Um detento italiano ligado à máfia atirou em outros criminosos no presídio de Frosinone, distante cerca de 100 km de Roma. A pistola foi enviada para ele por um drone, segundo anunciaram fontes sindicais hoje. O detento de 28 anos é ligado à Camorra, a máfia napolitana, e deu três tiros em direção aos presos com que ele teve uma discussão há alguns dias. Ninguém ficou ferido.

“Ele ameaçou um guarda, pedindo a ele as chaves da cela dos detidos que pretendia atacar”, relatou o secretário-geral do sindicato carcerário autônomo Sappe, Donato Capece.

“O guarda teve que entregar as chaves, mas o detido não conseguiu abrir a porta”, acrescentou. Então, ele fez três disparos para dentro da cela.

Aconselhado por seu advogado, contatado com um celular inserido ilegalmente no presídio, o detento entregou a arma e o telefone, do qual retirou o cartão interno e o engoliu, acrescentou Capece.

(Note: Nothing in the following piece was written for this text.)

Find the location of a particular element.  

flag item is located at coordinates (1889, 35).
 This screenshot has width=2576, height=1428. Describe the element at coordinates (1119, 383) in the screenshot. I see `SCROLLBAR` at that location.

“Acreditamos que a arma tenha chegado com um drone, mas não temos confirmação”, disse o sindicalista.

A ministra da Justiça, Marta Cartabia, ordenou uma inspeção no presídio. Nos últimos meses, os guardas têm sido alvo de ataques por parte dos detentos. Entre os países da União Europeia (UE), a Itália é um dos que registram mais superlotação carcerária, com cerca de 120 presos para cada 100 lugares, contra 115 na França, 97,3 na Suécia e 70,8 na Espanha, de acordo com o relatório do Conselho da Europa de 2020.

Em junho, outro escândalo envolveu a administração penitenciária, depois que um jornal publicou imagens de guardas agredindo detentos com cassetetes e socos em abril de 2020. Os agentes carcerários tentavam, segundo eles, conter um movimento de protesto pelas medidas contra a pandemia do coronavírus.